- **Text**:
_ _ _ _ _

This is coming from TabFromFolder. It looks like this is an issue with the indexing of the CSV with pandas.

Specifically, _sample = pd.read_csv(path, skiprows=lambda x: x != idx + 1, header=None).values is accessing out of bounds. Changing idx + 1 to idx fixes this. There appear to be other issues once this is resolved, but I'll add a separate comment for those.

davidfstein commented 2 months ago

Ok so the above issue appears to be with my specification of train_size. I created a sample file with 1000 rows including the header and set train_size to 1000. This should actually be 999. When I set this correctly, training proceeds as expected. So the original issue can be temporarily resolved by setting n_cpu to 1

jrzaurin commented 2 months ago

ok, perfect!

jrzaurin commented 2 months ago

Hi @davidfstein

Regarding the parallel processing, could you do me a favour, whatever code you run that has the call to the mutiprocessing process (the Tokenizer in this case), can you please run it within a

if __name__ == '__main__'

block?

so, for example

...
from pytorch_widedeep.preprocessing import TextPreprocessor

if __name__ == "__main__":

    text_preprocessor = TextPreprocessor(
        text_col="text", max_vocab=5000, min_freq=5, maxlen=90, n_cpus=1
    )

    X_text_tr = text_preprocessor.fit_transform(train)
    X_text_te = text_preprocessor.transform(test)

    ....

_ _ _ _ _

- **Recorded information**:
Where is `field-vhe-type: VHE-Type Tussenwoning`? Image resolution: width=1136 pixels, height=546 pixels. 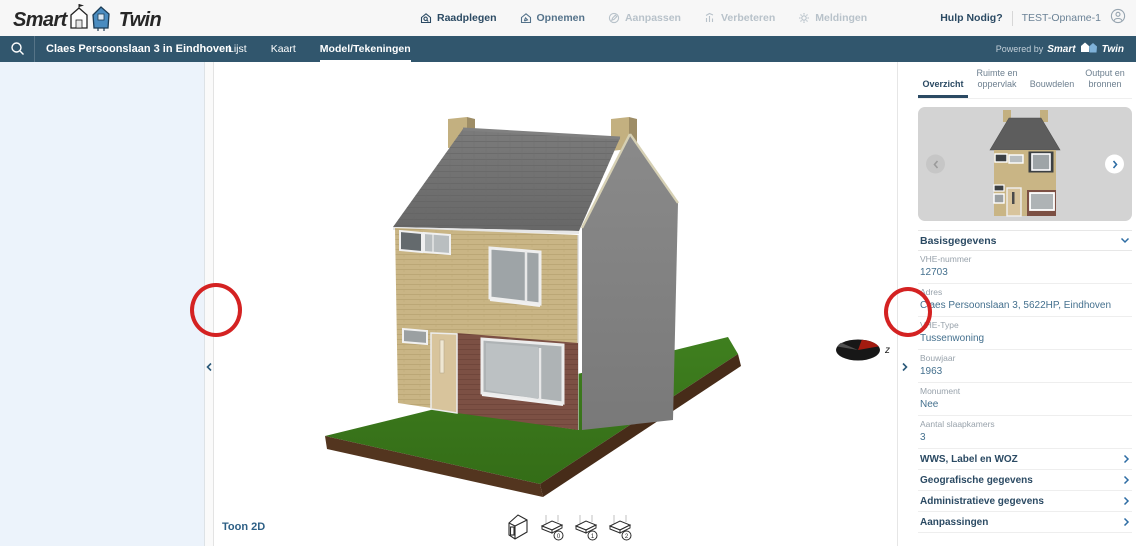
field-vhe-type: VHE-Type Tussenwoning is located at coordinates (1025, 334).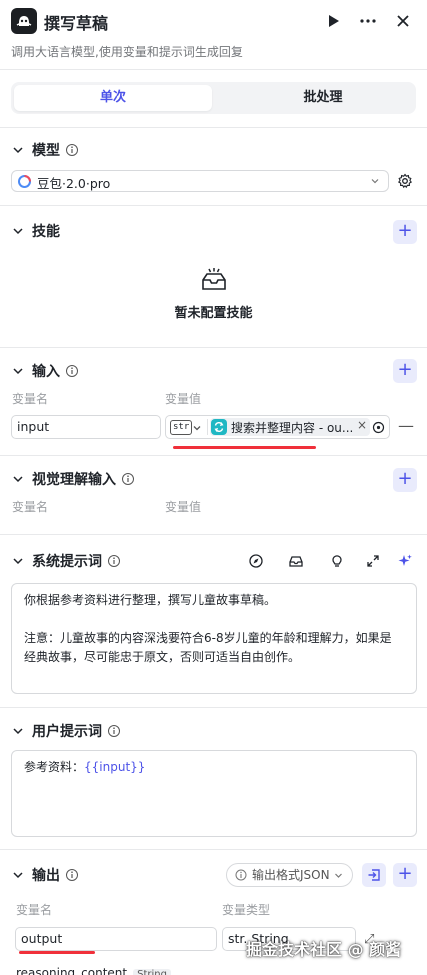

_ _ _ _ _

- **Instruction**:
Return the part of the thread from "davidfstein commented 2" up to and including "ok, perfect!", copied word for word. The lines come from a different source than the thread.

- **Exercise solution**:
davidfstein commented 2 months ago

Ok so the above issue appears to be with my specification of train_size. I created a sample file with 1000 rows including the header and set train_size to 1000. This should actually be 999. When I set this correctly, training proceeds as expected. So the original issue can be temporarily resolved by setting n_cpu to 1

jrzaurin commented 2 months ago

ok, perfect!